After a long debugging process, we finally reached an acceptable solution to the problem of running sequential subtests of IGT tests involving CRC capture using the VKMS.
Despite all the time, uncertainty, and failures, this was, by far, one of the greatest lessons learned in my journey of FLOSS developer. With this experience, I learned a lot about how VKMS works, evolved technically, experienced different feelings, and interacted with people I may never meet in person. These people were sharing some of their knowledge with me in open and accessible communication. The interactions allowed us to build together a more suitable and effective solution, and at that moment, everything I thought was important in the development of FLOSS came to fruition.
I know it sounds very romantic, but after more than a month of it, breathing is not a simple and involuntary movement.
With this patch, I was able to update my progress table on GSoC:
Result/Status | GSoC start | After accepted patches |
---|---|---|
pass | 7 | 24 (+17) |
warn | 1 | 1 |
fail | 2 | 0 (-2) |
skip | 236 | 221 (-15) |
crash | 0 | 0 |
timeout | 0 | 0 |
incomplete | 0 | 0 |
dmesg-warn | 0 | 0 |
dmesg-fail | 0 | 0 |
changes | 0 | 0 |
fixes | 0 | 0 |
regressions | 0 | 0 |
total | 246 | 246 |
The endless wait
I believe I have already talked about the problem in some other posts as it has been followed me since the elaboration of my GSoC project.
I was trying to solve the failure of one of the IGT kms_cursor_crc subtests, the cursor-alpha-transparent. As this subtest has an implementation similar to the cursor-alpha-opaque (that was passing), I used both to observe the manipulation of ARGB -> XRGB happening in CRC capture. However, strangely, the cursor-alpha-opaque kept alternating between success and failure using the same kernel. Gradually I noticed that this was a widespread problem with the sequential execution of subtests in VKMS.

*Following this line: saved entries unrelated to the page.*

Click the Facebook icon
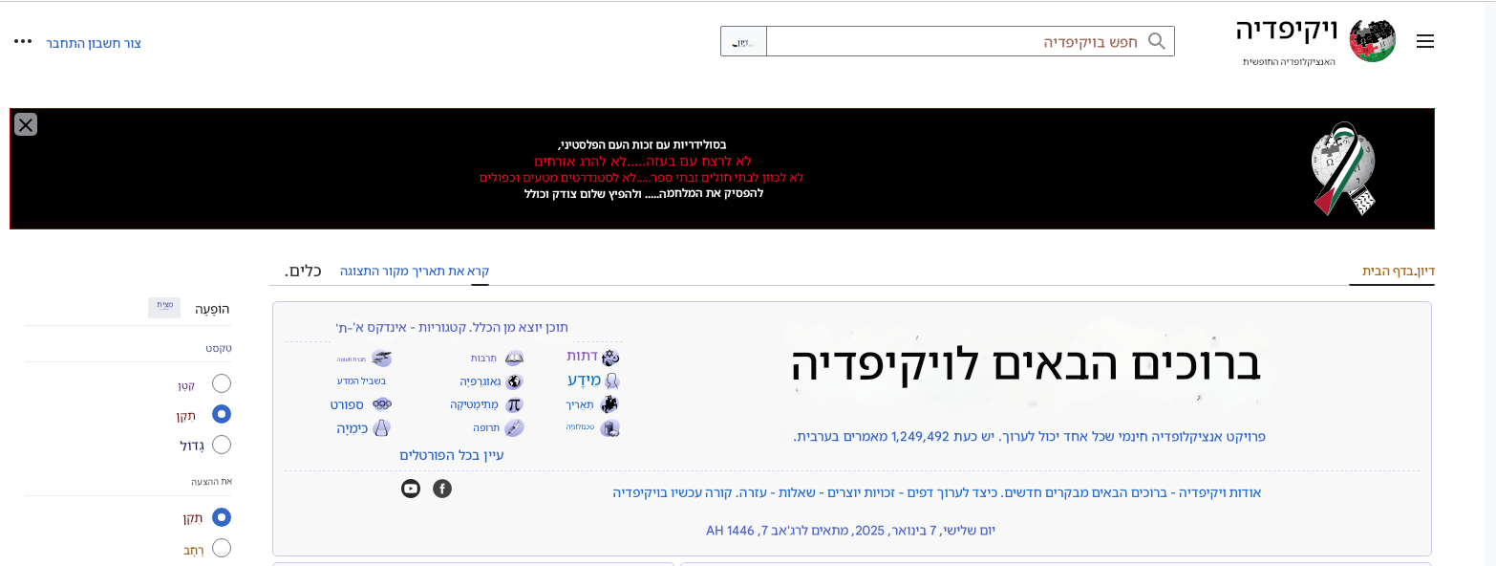The image size is (1496, 566). (442, 488)
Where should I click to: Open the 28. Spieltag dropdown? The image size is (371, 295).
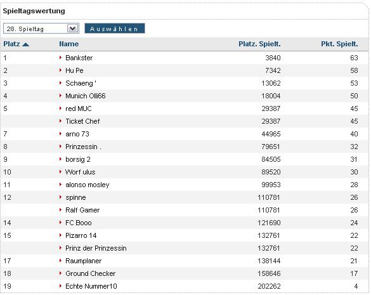pos(41,29)
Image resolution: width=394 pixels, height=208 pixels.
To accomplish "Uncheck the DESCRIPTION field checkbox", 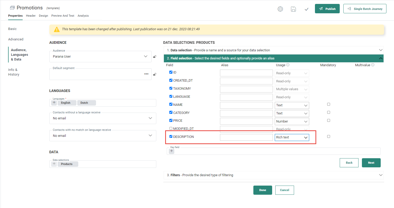I will [x=171, y=137].
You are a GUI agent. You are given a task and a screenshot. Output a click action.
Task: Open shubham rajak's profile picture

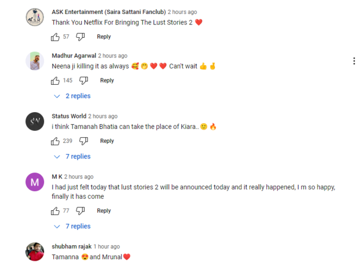(x=35, y=252)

In the beginning, I only noticed that the test crashed while waiting for a vblank event that was never going to happen. So I looked for solutions that enabled vblanks in time to prevent the subtest get stuck. However, as Daniel mentioned, these solutions just looked like duct-tape.
The endless debugging
Initially, I found two problems and thought that both were related to the test implementation. So I sent patches to IGT to correct the cleanup process and to force a vblank. In waiting for feedback, I realized that a previously successful subtest was currently failing, even with the solution I intended — bad smell. I searched the patch that modified this behavior in the history and, in fact, reversing the change let the subtests flow.
It was then that I saw a patch sent to the DRM mailing-list in which someone faced a similar problem and decided to participate in the discussion. From this point, doubts and suspicions increased even more. However, on the bright side, I wasn’t the only person looking for it. With our time zone differences, we were three sharing the findings for someone else’s next shift.

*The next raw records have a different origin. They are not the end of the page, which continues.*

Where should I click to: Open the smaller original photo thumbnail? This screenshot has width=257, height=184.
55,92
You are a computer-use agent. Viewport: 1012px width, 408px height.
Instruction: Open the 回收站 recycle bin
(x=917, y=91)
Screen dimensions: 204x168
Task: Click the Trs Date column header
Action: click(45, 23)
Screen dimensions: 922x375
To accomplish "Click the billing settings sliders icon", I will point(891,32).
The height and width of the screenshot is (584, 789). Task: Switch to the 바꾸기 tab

I sent a first patch about this issue on June 25th (in the wrong direction). After so much feedback, adjustments, and some other wrong attempts, the solution was finally accepted on August 8th.
The whole story is documented in the following discussions (patchwork links):
- Aiming in the wrong direction
- Joining the discussion of people that observed a similar problem
- Trying to hit the target … and failing
- Hey… I had this idea! But again, it was not ideal
- Finally, we come to a solution
And when it all seemed to come to an end, a fourth person appeared, raising doubts about other VKMS parts and that, in a way, was related to the problem at hand.
And that was amazing! There’s still a lot of work out there!
Now I’m still a little tired of it, but I’ll try to make a more technical post about the solution. I changed the context, going back to that will give me a little mental work.
For the next developments
- Don’t keep the problem to yourself; share your doubts.
- When making a patch, don’t forget the credits! It doesn’t make much difference for you, but it can do for those who were with you on that journey. See more
- Each thread/patch is full of information that can help you with other problems.
- If you can’t dive into the code, browse through it.
- ftrace is also a good friend
- The mental effort is less if you write a post before changing the context.
P.S.: I still need to find a way to feel comfortable speaking on IRC.